The Strad Issue: October 2018  
Description: Energetic accounts of music by a modern minimalist  
Musicians: Smith Quartet  
Works: NYMAN String Quartets nos.4 & 5  
Catalogue Number: MN Records MNRCD141

To anyone familiar with the Balanescu Quartet’s raw, punchy, somewhat aggressive recordings of Michael Nyman quartets from a decade or two ago, this fine new disc on the composer’s own label might come as a surprise. The Smith Quartet takes a far cleaner, crisper, more buoyant approach to Nyman’s music.

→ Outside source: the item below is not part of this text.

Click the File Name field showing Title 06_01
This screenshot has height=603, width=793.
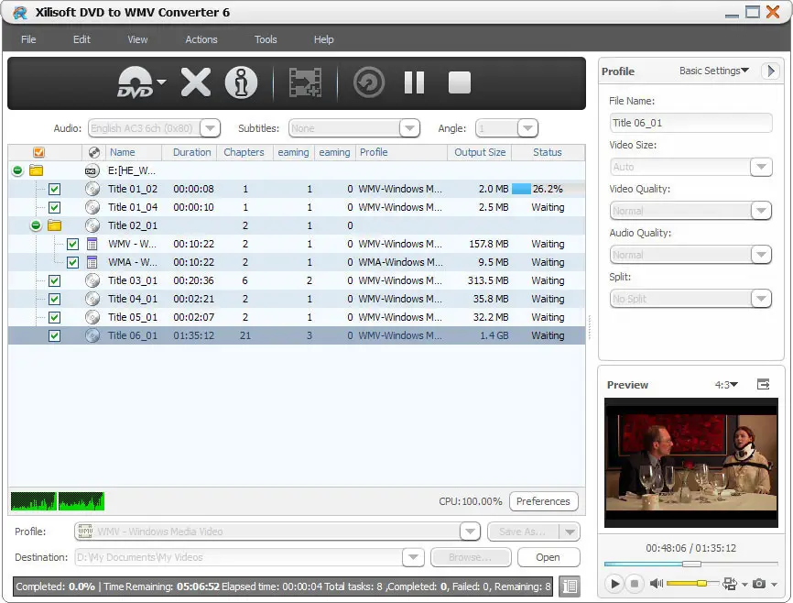pos(690,123)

Yes, the familiar driving rhythms, the merciless ostinatos and the pop-like syncopations are all still there, but there’s also a more considered restraint behind the propulsive energy. Lines are etched with brilliant clarity in the Smith musicians’ playful account of the Fifth Quartet, which they premiered in 2011, and they bring into sharp focus the aching, childlike simplicity of Nyman’s slow music, not least in the second movement’s tear-jerkingly naive melody.

Nyman’s Fourth Quartet is a very different beast, cast in twelve short but interrelated movements, and expanded from the furiously virtuosic solo-violin Yamamoto Perpetuo, written by Nyman in 1993 for fashion designer Yohji Yamamoto’s autumn show.

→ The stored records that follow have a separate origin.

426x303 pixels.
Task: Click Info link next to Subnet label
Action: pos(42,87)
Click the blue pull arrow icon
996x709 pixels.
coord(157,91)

The end result finds fresh new contexts for the first violin’s dazzling fiddle fireworks, sometimes even relegating them to accompanying figurations, and the Smith players respond with an affectionate, faithful performance that glows with vigour, from the relentless scrubbing patterns of the seventh movement to the rambunctious polytonality of the tenth. Recorded sound is warm, generous and authentic.